* TEXT

╭──

Section 157(d) is still relatively new and there is a dearth of judicial opinion interpreting it and defining when withdrawal is mandatory. Nonetheless it is clear that three conditions are impliedly set forth in the above-quoted statutory language and they must be met. See In re Baldwin-United Corp., 47 B.R. 898, 899 (S.D.Ohio 1984). First, the person seeking withdrawal must be a party. There is no dispute that claimants clearly are parties. Second, the motion to withdraw the reference must be timely. Debtors contend that this condition is not met. Finally, "resolution" of the proceeding must require consideration of non-bankruptcy federal statutes regulating interstate commerce. Debtors also argue that this condition is not met. We agree with the debtors on both points, for the reasons set forth below.
In the face of statutory silence regarding when a motion is timely for the purpose of a § 157(d) motion, we must look elsewhere for guidance. Generally, something will be considered timely if it is done at the "first reasonable opportunity." Long Beach Federal Savings & Loan Ass'n v. FHLBB, 189 F. Supp. 589, 611 (S.D.Cal.1960). At the very least, timeliness would require that action be taken without undue delay. In determining whether something is timely, it must be evaluated in the context of the specific situation. A motion in a bankruptcy proceeding must therefore be evaluated in light of the status of those proceedings. In a Chapter 11 reorganization, for example, the determination of whether a motion is timely would turn somewhat on whether a reorganization plan and disclosure statement had already been prepared or approved. If a motion could have been filed earlier and it is filed at a time when it could delay and consequently jeopardize the reorganization, it would not be timely.
This interpretation of timeliness is supported by the admittedly sparse legislative history of the 1984 Bankruptcy Amendments Act. In commenting on § 157, Senator DeConcini said that it was "intended to avoid unnecessary delays and costs" and that the "withdrawal provision should not be allowed to be used by any party for the purpose of delay." 130 Cong. Rec. S7621 (daily ed. June 19, 1984). Moreover, in listing factors that he believed were appropriate for the district court to *754 consider in deciding a mandatory withdrawal motion, Senator DeConcini specifically mentioned the status of the bankruptcy proceedings. Id. Therefore we consider a motion to be timely made if it was made as promptly as possible in light of the developments in the bankruptcy proceeding.

╰──

* THE PROBLEM
Answer the following questions about the § 157(d) excerpt.
(a) Which of the three conditions for withdrawal is described as not in dispute?
(b) What phrase does the excerpt give for the point at which something is generally considered timely?
(c) Which senator commented on § 157, and what did he say it was intended to avoid?

* RECORD EXTRACTS
╭──

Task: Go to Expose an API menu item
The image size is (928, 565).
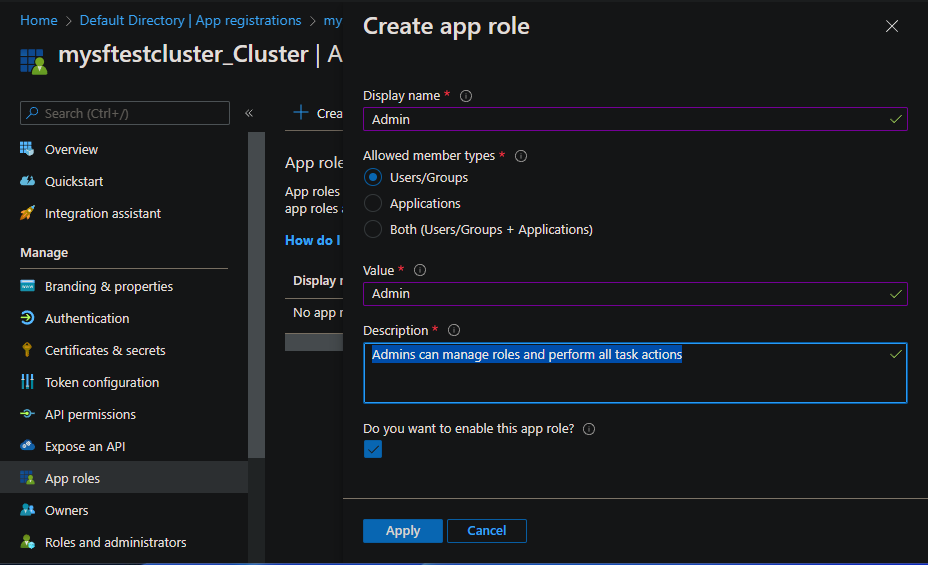Action: 85,446
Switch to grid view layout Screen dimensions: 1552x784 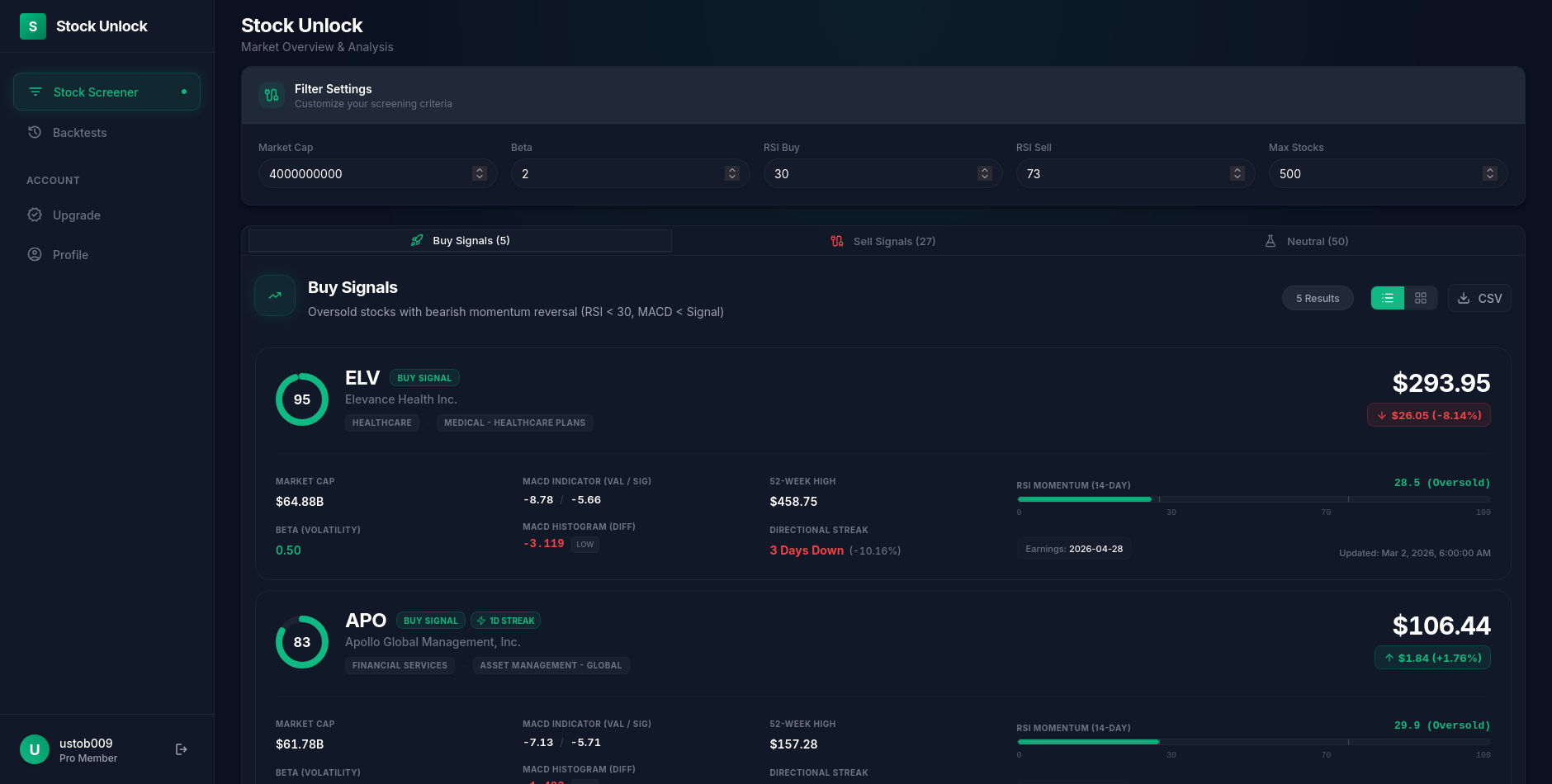pyautogui.click(x=1421, y=298)
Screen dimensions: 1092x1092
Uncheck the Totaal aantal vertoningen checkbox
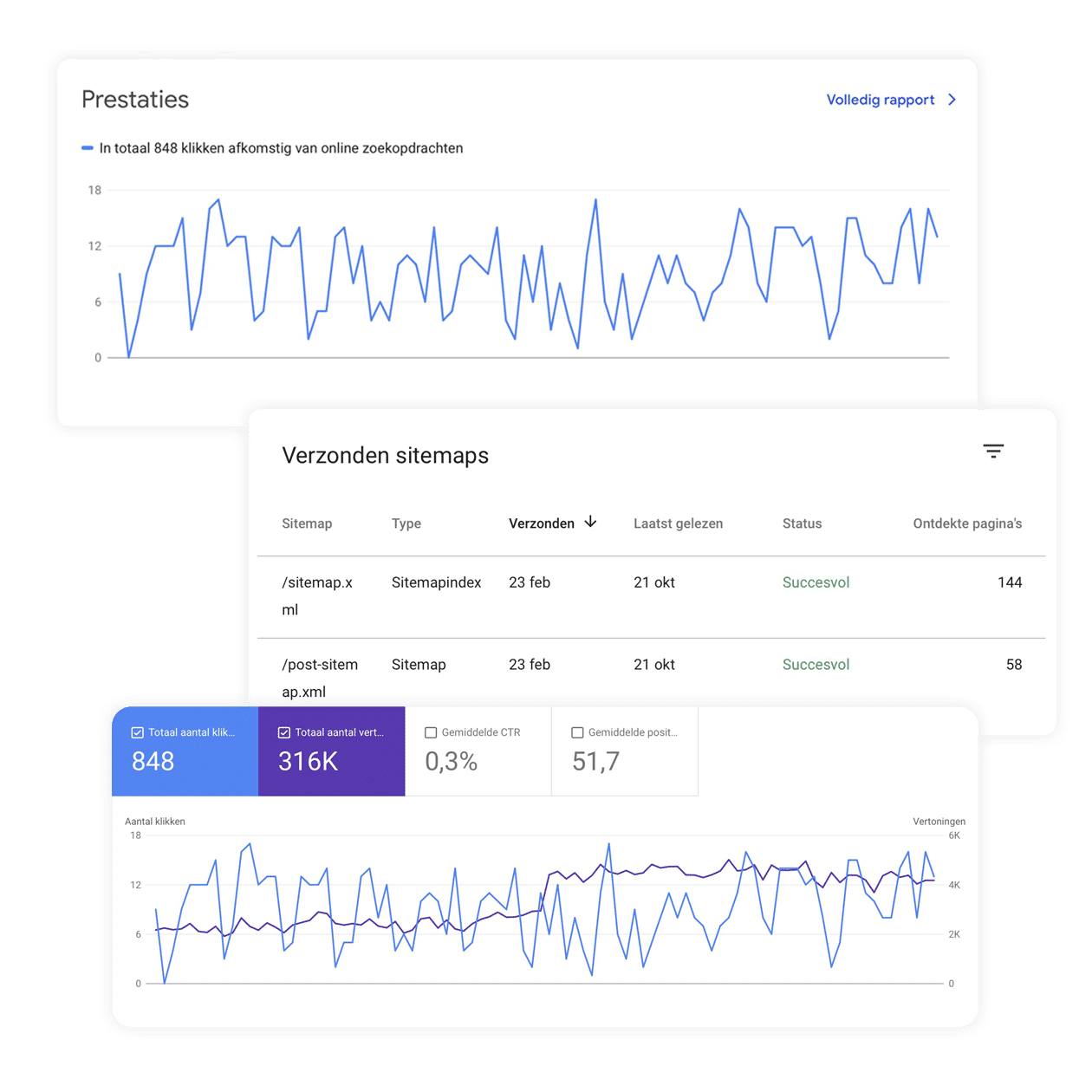pos(283,732)
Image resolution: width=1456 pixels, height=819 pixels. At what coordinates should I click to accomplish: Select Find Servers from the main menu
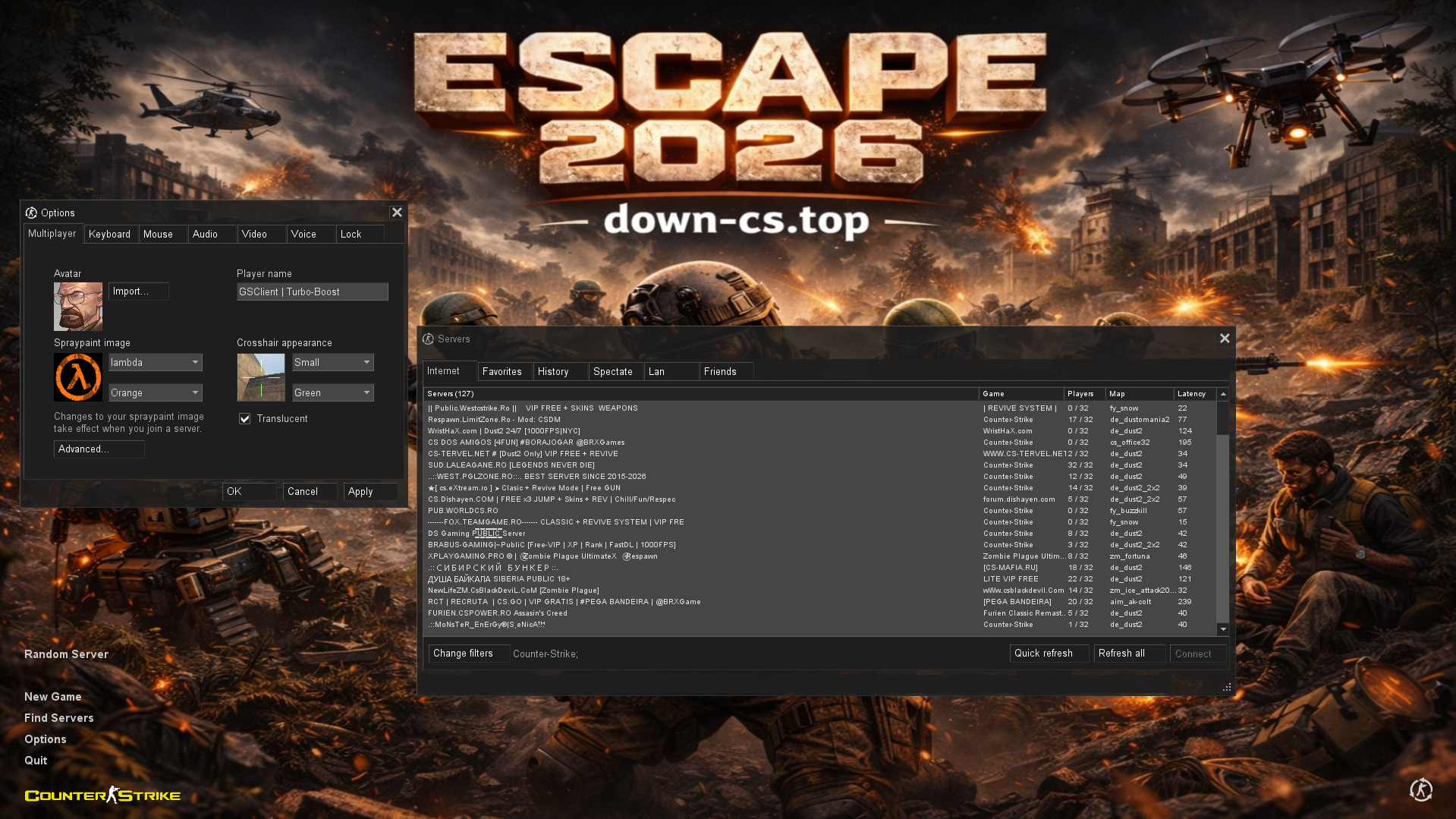click(58, 717)
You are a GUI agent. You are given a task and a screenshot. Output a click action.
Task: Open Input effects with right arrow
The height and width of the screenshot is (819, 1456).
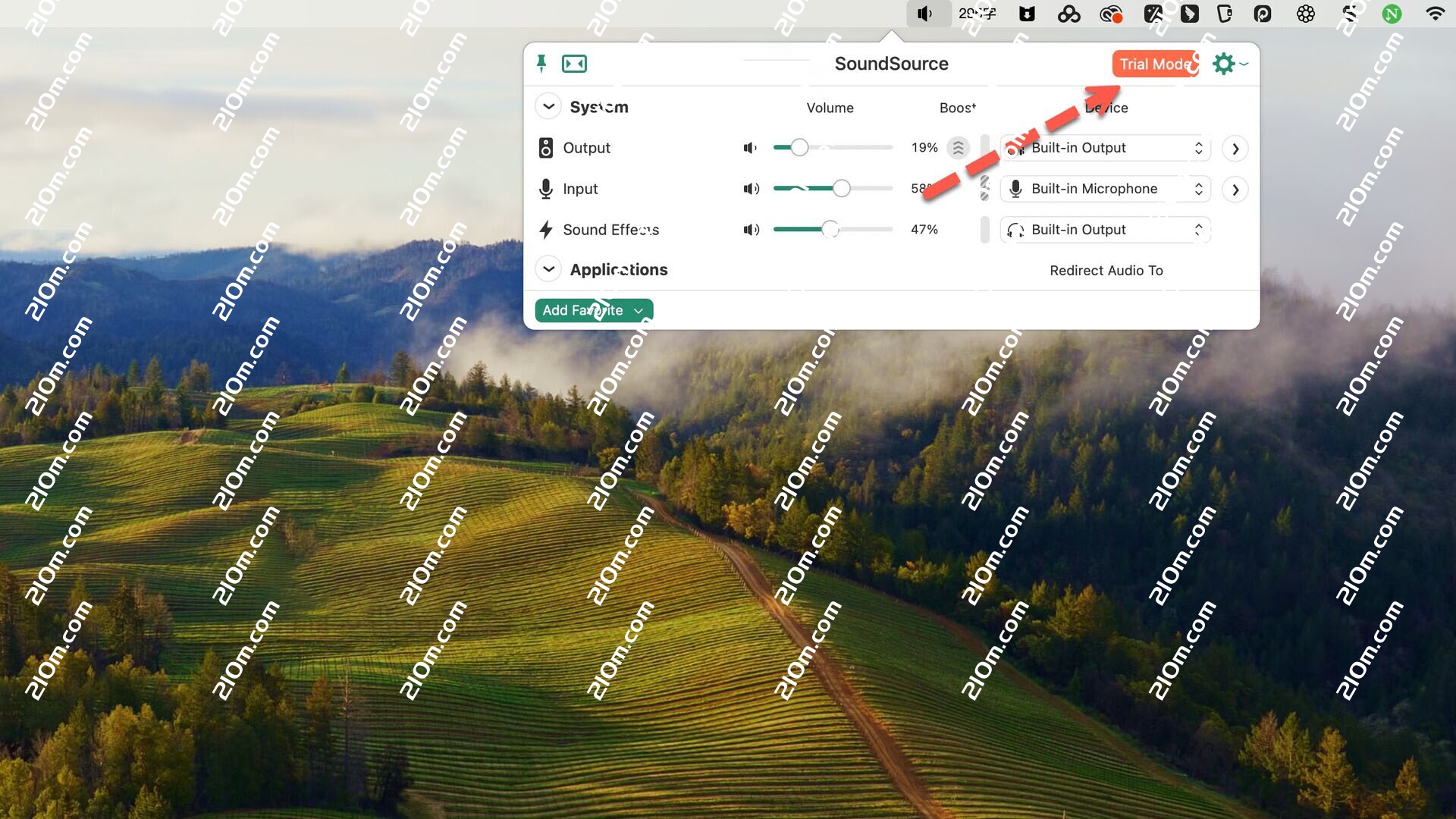[1235, 190]

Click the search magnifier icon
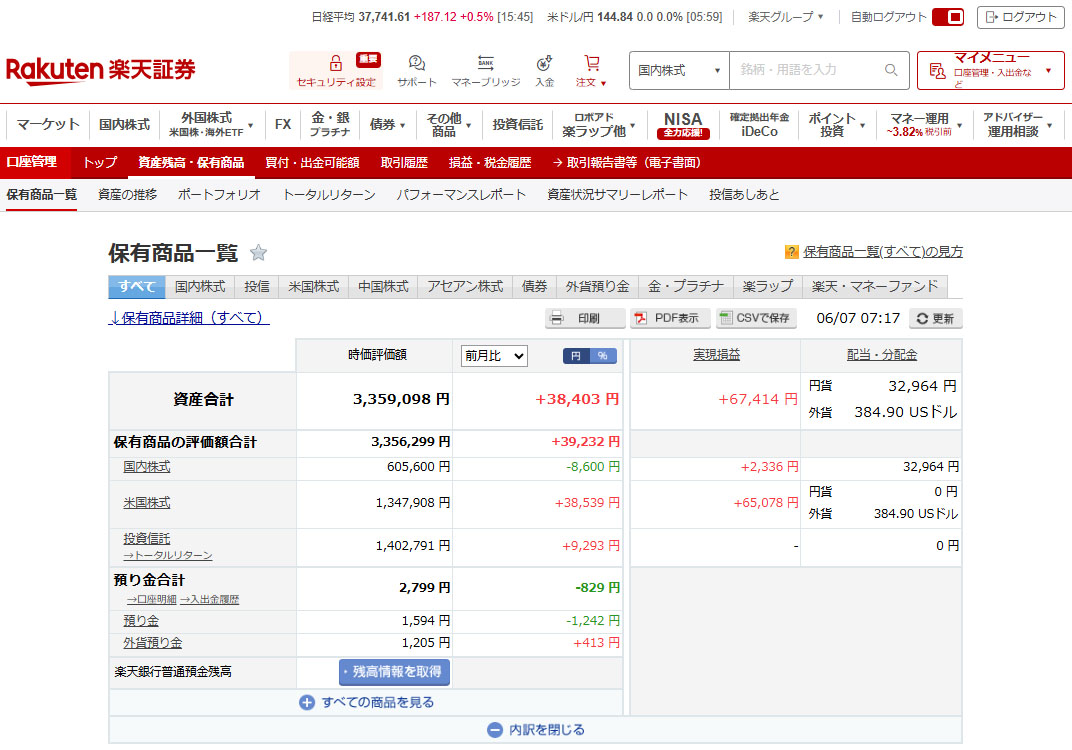coord(891,70)
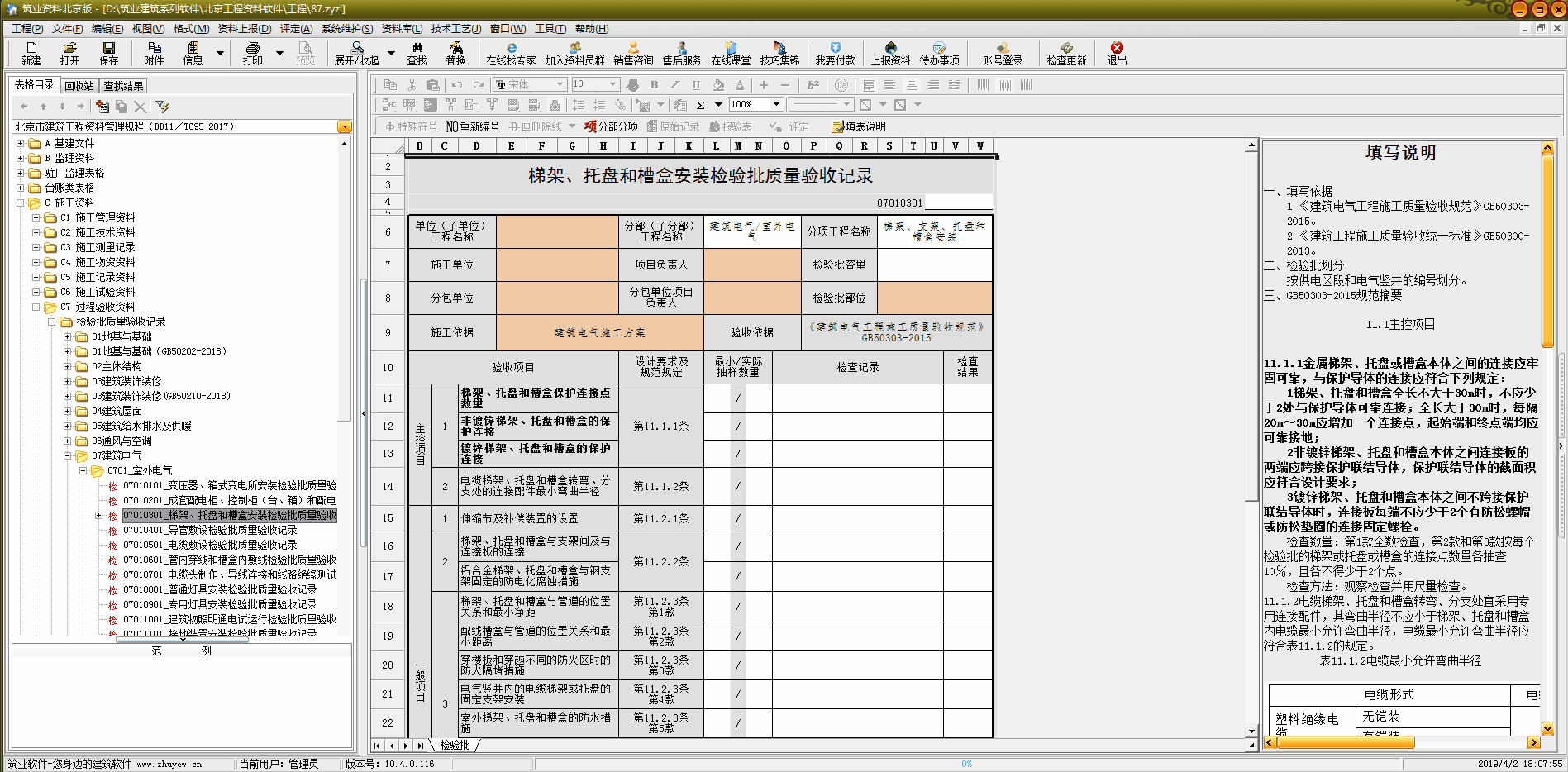
Task: Open the 查找 (Find) binoculars tool
Action: click(417, 53)
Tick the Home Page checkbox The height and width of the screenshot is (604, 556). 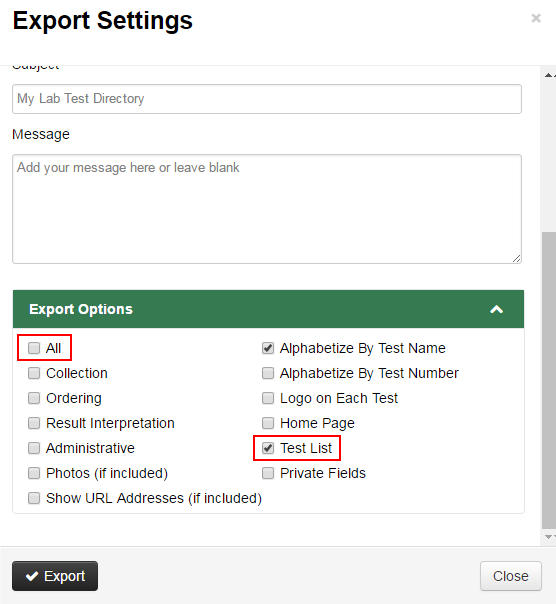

╰──

* FINAL RESULT
(a) The first condition, that the person seeking withdrawal must be a party; claimants clearly are parties.
(b) The "first reasonable opportunity."
(c) Senator DeConcini; he said it was intended to avoid unnecessary delays and costs.